▶ **REQUIRED WORK**
Set the listing down again exactly, please, apart from its pictures.

▶ **TASK INPUT**
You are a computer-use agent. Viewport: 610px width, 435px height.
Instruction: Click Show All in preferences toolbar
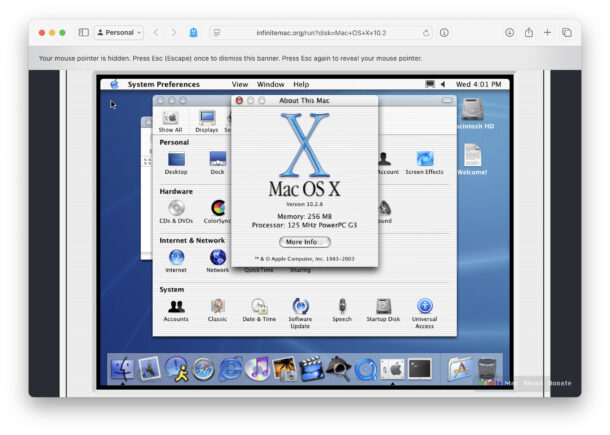(171, 120)
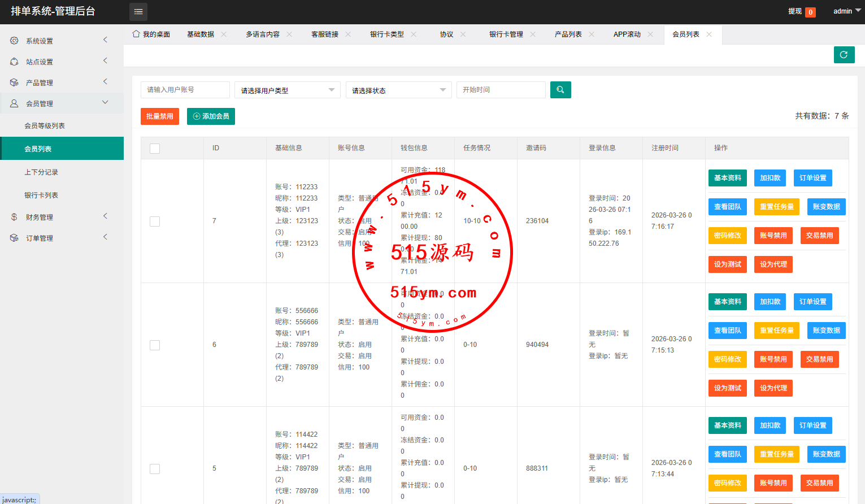865x504 pixels.
Task: Click the 财务管理 dollar icon
Action: tap(14, 217)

▶ **WORKED SOLUTION**
You are a computer-use agent. Viewport: 610px width, 435px height.
Instruction: Click Show All in preferences toolbar
(171, 120)
865x504 pixels.
Task: Click the 财务管理 dollar icon
Action: tap(14, 217)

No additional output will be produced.